Look through the listing below and write out exactly the lines from the line with "Task: Select the Mute X tool" to the line with "Screen dimensions: 1200x674", both included, and no others.

* [EXERCISE MATERIALS]:

*** Block opens ***

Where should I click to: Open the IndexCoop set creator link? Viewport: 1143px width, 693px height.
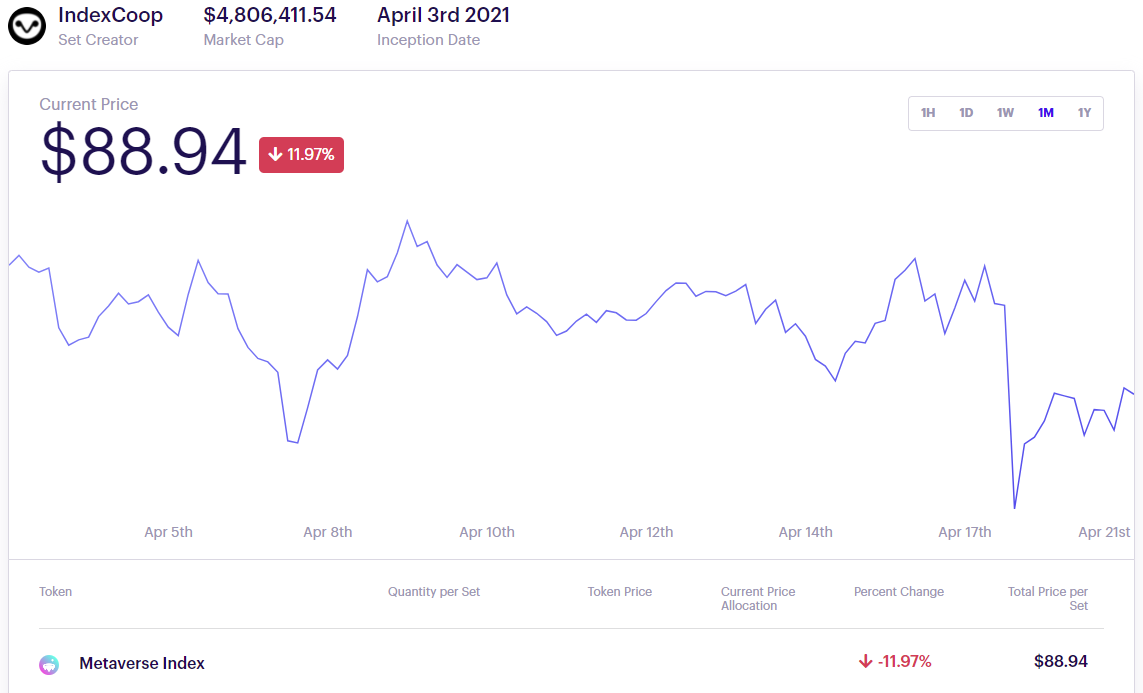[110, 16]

*** Block closes ***
*** Block opens ***

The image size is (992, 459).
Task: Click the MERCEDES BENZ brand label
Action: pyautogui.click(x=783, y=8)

*** Block closes ***
*** Block opens ***

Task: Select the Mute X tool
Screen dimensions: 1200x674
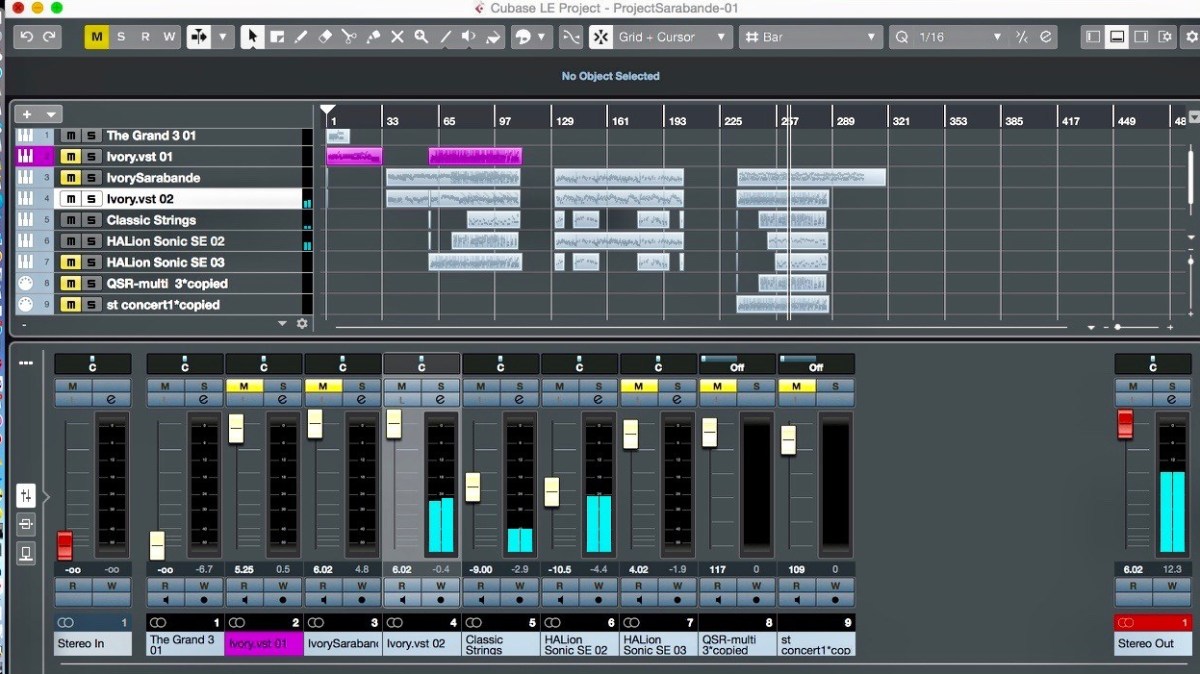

*** Block closes ***

* [TASK SOLUTION]:
Task: Select the Mute X tool
Screen dimensions: 1200x674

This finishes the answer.